Slide 5: http://www.flickr.com/photos/66255398@N07/6215291251/in/photostream
Slide 6: http://www.flickr.com/photos/66255398@N07/6215805866/in/photostream
Slide 7: http://www.flickr.com/photos/66255398@N07/6215805904/in/photostream

Monday, October 3, 2011

Week 5 Muddiest Point

All clear this week. No muddy points.

Unit 6 Readings

“Computer network” Wikipedia

Better be careful of the HAM guys if you’re networking.

What are the tradeoffs for wire choices? Why doesn’t everyone just use optical fiber? Cost, or are there other factors involved? Also, when comparing wireless technologies, are they all equally fast? Or just different reaches?

TCP/IP: defines the addressing, identification, and routing specification.

Bluetooth=PAN technology (Portable Area Network)

LAN (local) links several computer is one location. Is there a real difference between LAN and PAN beyond the 10 meter range? Perhaps it’s the reliance on firewire/USB rather than Ethernet more than range. Can LAN also be PAN then?

Intranets are apparently not internets, but web browsers and P2P. Internet on the other hand is actually the backbone of what I think the Internet is.

In firewalls, what makes one source safe and another unsafe. How is this determined?

“LAN” Wikipedia

Mostly use Ethernet and wi-fi. Ethernet is from 1973!

If at “higher layers” TCP/IP is the standard, why is TCP/IP based networking’s market share “much reduced”? Especially if the continue to be both standard and influential?

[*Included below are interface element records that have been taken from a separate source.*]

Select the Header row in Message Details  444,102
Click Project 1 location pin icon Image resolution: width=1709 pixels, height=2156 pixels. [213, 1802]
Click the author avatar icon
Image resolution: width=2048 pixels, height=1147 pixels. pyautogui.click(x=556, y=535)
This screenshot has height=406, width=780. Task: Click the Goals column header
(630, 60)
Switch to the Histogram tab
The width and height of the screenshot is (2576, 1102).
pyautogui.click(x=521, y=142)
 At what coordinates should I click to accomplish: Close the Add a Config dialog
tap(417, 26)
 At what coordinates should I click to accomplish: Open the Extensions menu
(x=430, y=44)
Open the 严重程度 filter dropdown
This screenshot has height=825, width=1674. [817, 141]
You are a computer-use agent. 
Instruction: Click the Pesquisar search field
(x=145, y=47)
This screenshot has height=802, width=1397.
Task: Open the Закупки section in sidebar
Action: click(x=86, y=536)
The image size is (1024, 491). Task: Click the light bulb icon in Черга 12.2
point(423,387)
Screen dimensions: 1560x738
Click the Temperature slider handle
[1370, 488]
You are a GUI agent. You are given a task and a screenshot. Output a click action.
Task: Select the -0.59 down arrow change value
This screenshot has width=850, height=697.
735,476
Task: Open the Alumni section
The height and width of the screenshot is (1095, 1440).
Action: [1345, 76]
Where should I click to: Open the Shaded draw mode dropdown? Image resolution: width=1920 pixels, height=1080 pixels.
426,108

"Management of RFID in Libraries," Karen Coyle

An interesting premise, and it makes sense for books. However, it seems to become problematic as you move away from books to other media types. The fact that thin items can potentially cause the tags to interfere with other RFID tags seems particularly awkward. However, so long as you don’t care about where something is on the shelf, but use it primarily to checkout media and prevent it being stolen, then it seems like it would work fine. I wonder how the field has changed in 5-years, is RFID standard in library books? Was it deemed too time consuming or costly financially?

Monday, September 26, 2011

Muddiest Point for Week 4

Two Points:

1) If the DBMS is only the graphical representation of what is going on in my database, how do I see the raw data? Or is the raw data just my tables?

2) Do object-oriented, object-relational, or multidimensional databases look any different from relational databases, or do they just function differently?

Unit 5 Reading Comments

“Setting the Stage,” Anne J. Gilliland

· Creators (as opposed to info professionals) are generating metadata, but not necessarily assigning that name to it.

· Varieties of metadata: admin, descriptive, preservation, technical (how systems function), and use (use of collections and info resources).

· Three components to metadata: content (what it contains or is about), context (who, what, why, how, where of object), and structure (associations/relations to other objects). Structure is taking an increasingly prominent role due to computer processing powers.

· Functions of metadata: creation, reuse, recontexting, and multiversioning – does reuse mean at say the institutional level, or archival level, or both?

o Organizing and describing of objects

o Validating – forming trustworthiness and authentication of objects

o Search/retrieve – metadata can help you re-find the object

o Use and preservation

o Disposition – deciding whether to archive or destroy it

· Metadata’s utility: increases accessibility, retains context, can expand use, help in legal issues (maybe), assist in preserving potentially.

· Library metadata=indexes, abstracts, and bibliographic records conforming to various standards

· Archival/museum metadata focuses more on context, both providing and preserving it

“An Overview of DCMI,” Eric Miller

· DCMI (model or metadata apparently) created DCES (Dublin Core Element Set) to support cross-discipline resource discovery

o Apparently most of DCMI’s effort has been in clarifying what exactly it does. That and supporting “richer” descriptive requirements.

· So, if there’s something to describe, which can be anything, Dublin Core would like to be able to describe it by ascribing it properties, classes, and literals.

o Properties: a type of resource (and a resource is anything that can be unique)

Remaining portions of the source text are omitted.